Kinda late on this post, but I was guiding a fisherman the morning after apparently.  The folks I talked to said someone killed a cub and momma wasn't happy.  This was right at daylight.  I saw the momma above the creek on the opposite side of the creek just after daybreak and she was grunting ect.  I moved my client to another stream, cause getting a client ate by a bear is never good for buisness.  I predict a bear eating someone in the Low Gap campground in the near future,  too many idiots that have no wood sense and too many bears looking for food at a time of year when food is hard to get.  Its a powder keg for sure.


----------



## lifeinthesouth (Sep 1, 2010)

I just saw this as well, I was up there fishing that weekend and saw a bear just past the bridge there were several others around. We were in a truck and stopped and watched for a few minutes but didn't think nothing of it. It wasn't a very large bear maybe 150 lbs. That is the one area I can always see a bear, is between low gap creek campground and the upper campground. Does anyone know why it would have been killed out of season? Just curious. I know a few years ago they had to close the lower campground because of the bears getting too "brave" for lack of better word.


----------



## T_well (Sep 1, 2010)

Planning on going that way the 2nd week of bow season. I hope to be able to report another one; but legal though. Anybody else going that week?


----------



## gobbleinwoods (Sep 1, 2010)

T_well said:


> Planning on going that way the 2nd week of bow season. I hope to be able to report another one; but legal though. Anybody else going that week?



pm sent


----------



## bowbuck (Sep 1, 2010)

=Does anyone know why it would have been killed out of season? Just curious. I know a few years ago they had to close the lower campground because of the bears getting too "brave" for lack of better word.[/QUOTE]
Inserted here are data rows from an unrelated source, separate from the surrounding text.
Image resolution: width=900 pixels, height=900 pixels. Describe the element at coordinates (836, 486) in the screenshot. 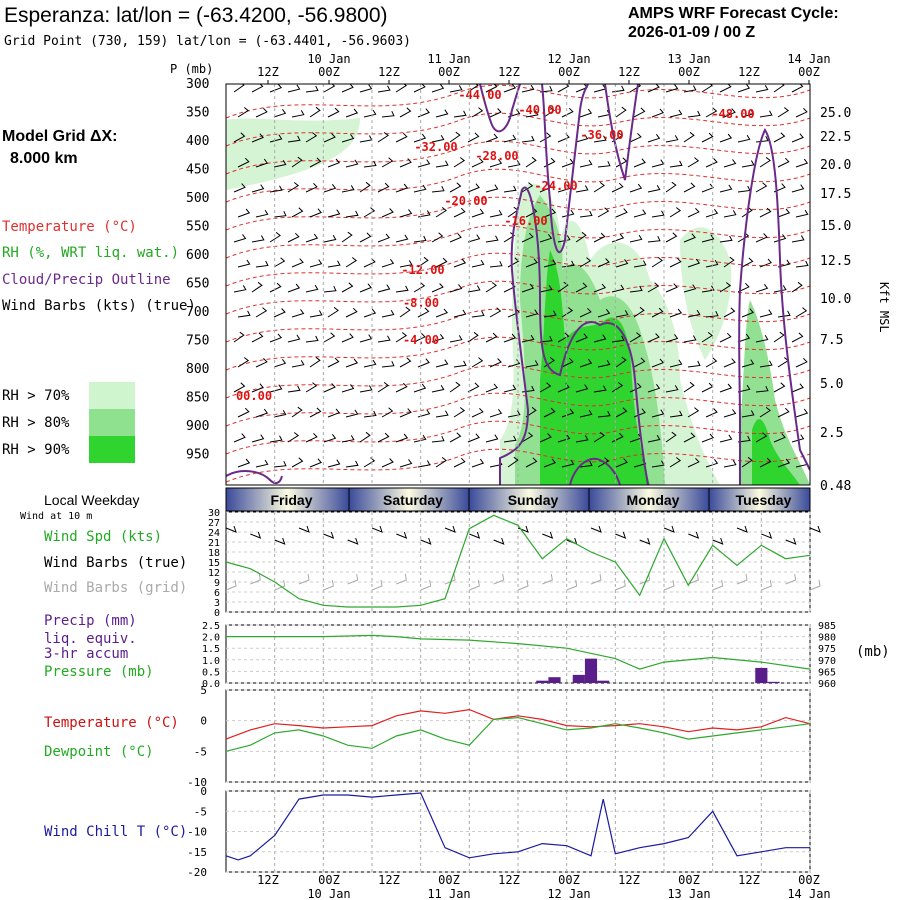

I see `height-tick: 0.48` at that location.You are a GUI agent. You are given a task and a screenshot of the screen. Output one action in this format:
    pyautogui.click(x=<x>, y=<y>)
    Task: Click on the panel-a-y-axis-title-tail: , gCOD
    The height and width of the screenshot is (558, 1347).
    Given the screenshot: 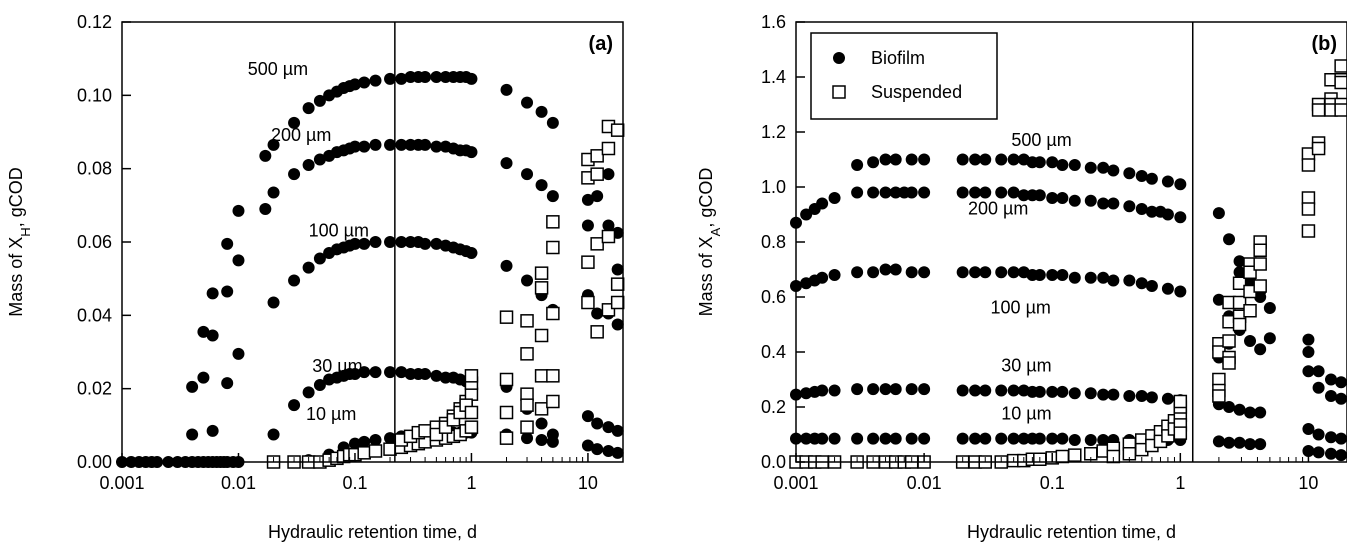 What is the action you would take?
    pyautogui.click(x=16, y=197)
     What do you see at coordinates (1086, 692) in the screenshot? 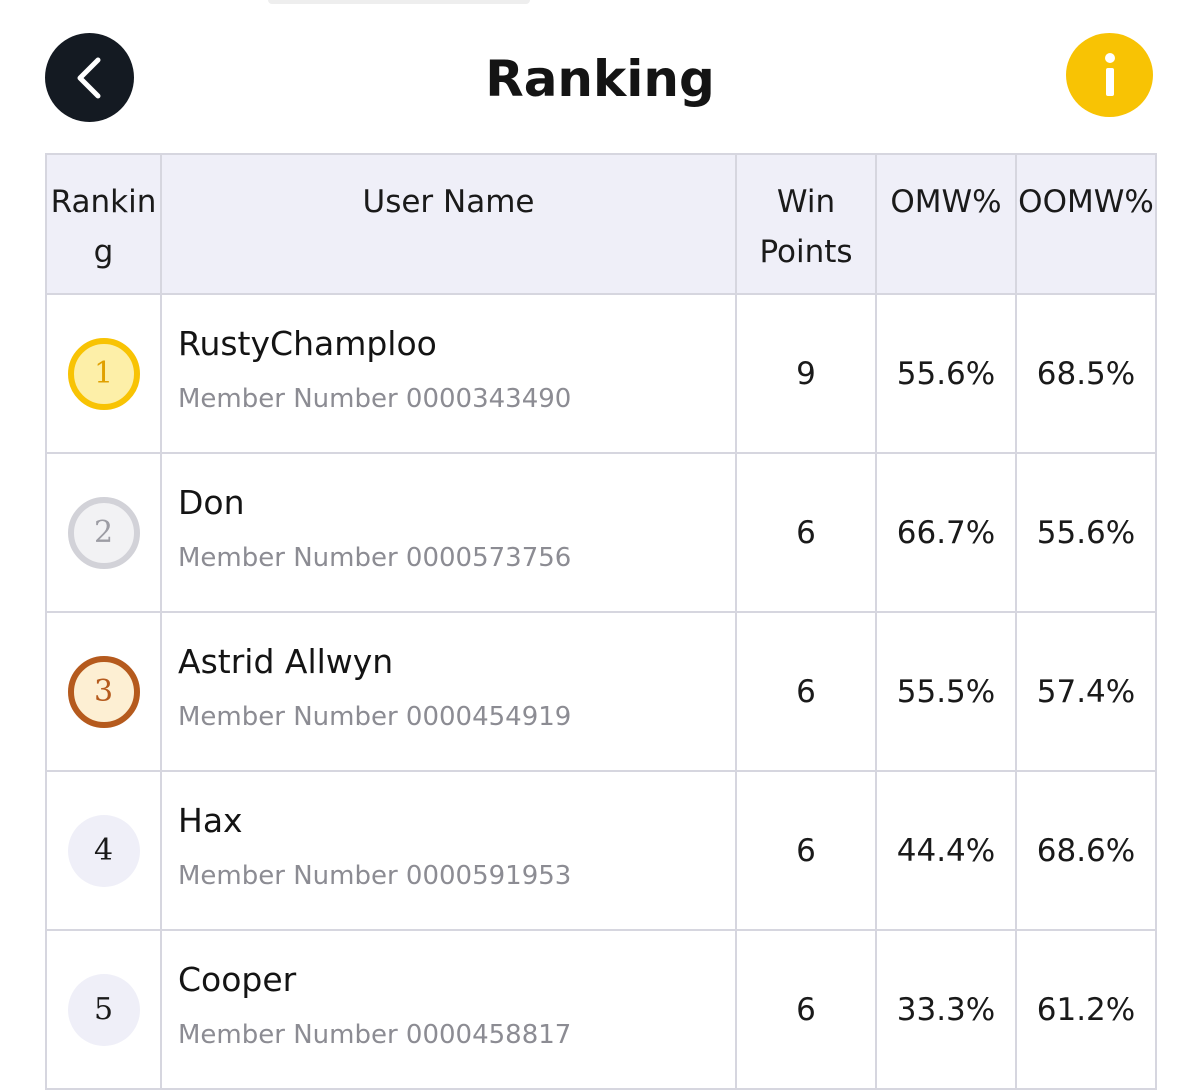
I see `oomw-cell: 57.4%` at bounding box center [1086, 692].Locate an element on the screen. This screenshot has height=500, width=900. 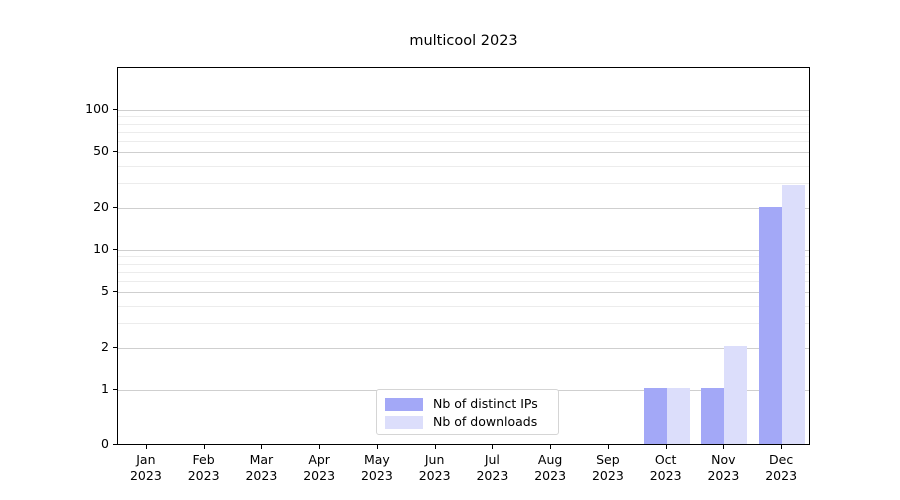
x-tick-month: Apr is located at coordinates (319, 460).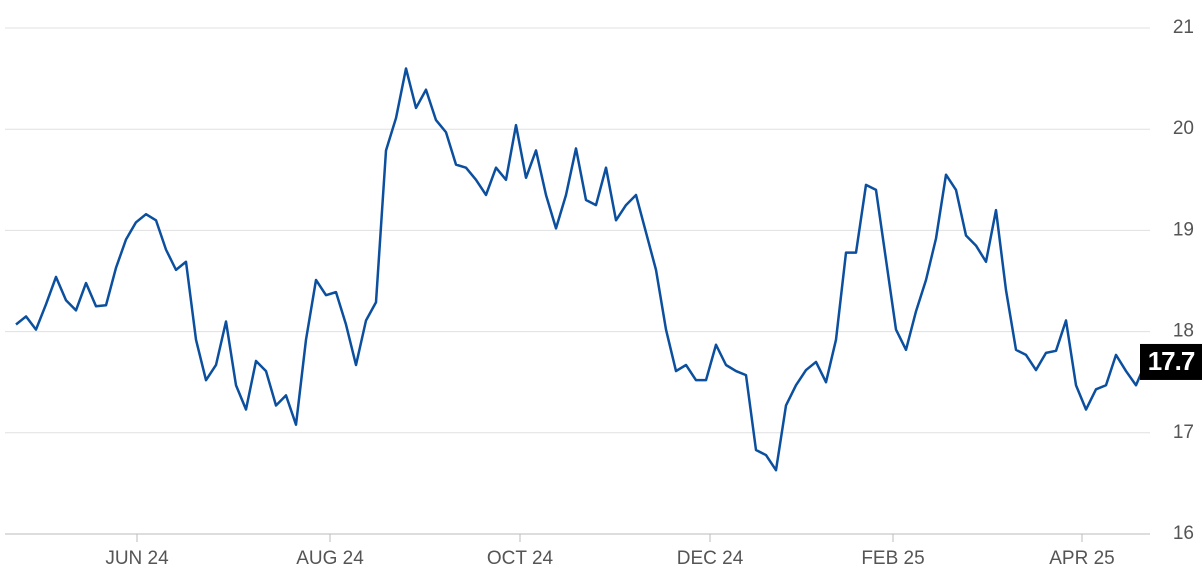 This screenshot has width=1204, height=576. I want to click on x-tick-label: AUG 24, so click(330, 558).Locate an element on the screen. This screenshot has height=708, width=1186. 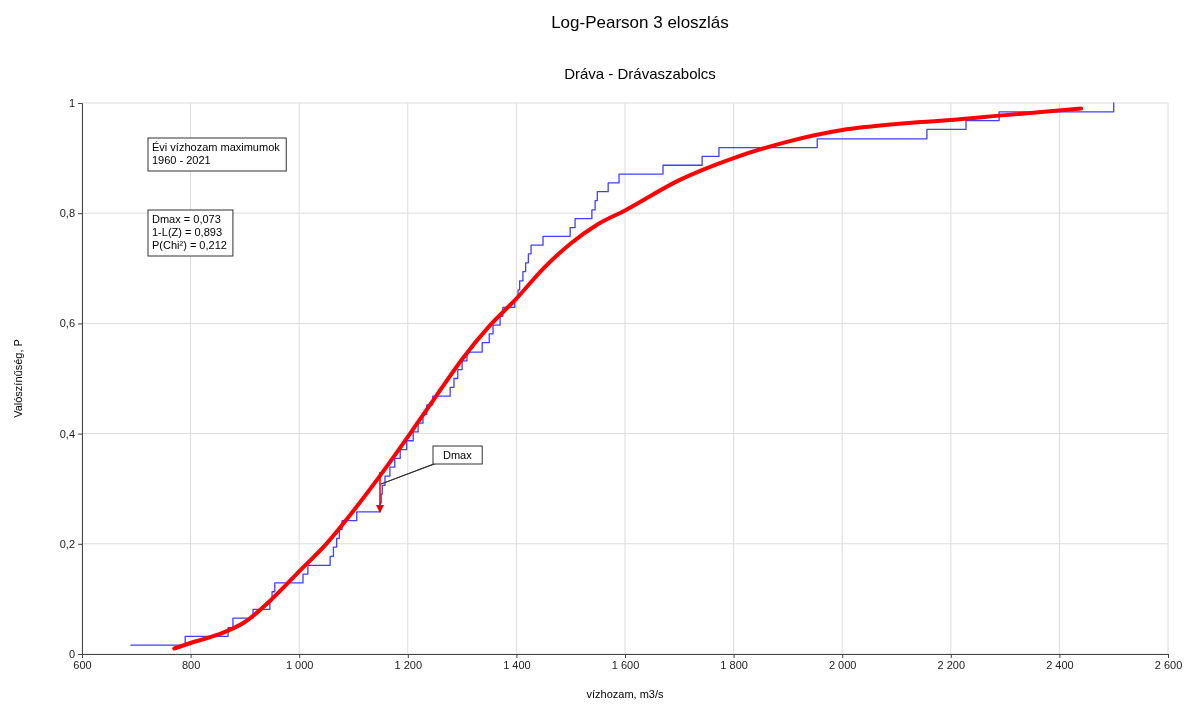
x-tick-label: 2 200 is located at coordinates (952, 664).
I don't know the facts on this one, but I'm betting someone "was afraid for their lives."   I think people have never seen a bear and watched to much tv and get scared and kill em.   On that note a few years ago on opening weekend of bowseason I had a client and he requested to fish Low Gap above the campground, when we walked just above the campground about a 200 pounder was coming towards the campground down the road.  LOL.  It ran on up the mountain, but if we hadn't scared it someone would have had a rude awakening in camp.  I told him I enjoyed his company but I wished I had my bow in hand instead.


----------



## turkeyhunter835 (Mar 29, 2017)

I know this is a old thread, but the cub was getting after a young teenagers dog while they were camping and he got a shotgun out of the truck and shot it. When someone called the GW they asked everyone who shot it and everyone said they didn't know, including the teenager, so they followed the blood trail back to the camper.


----------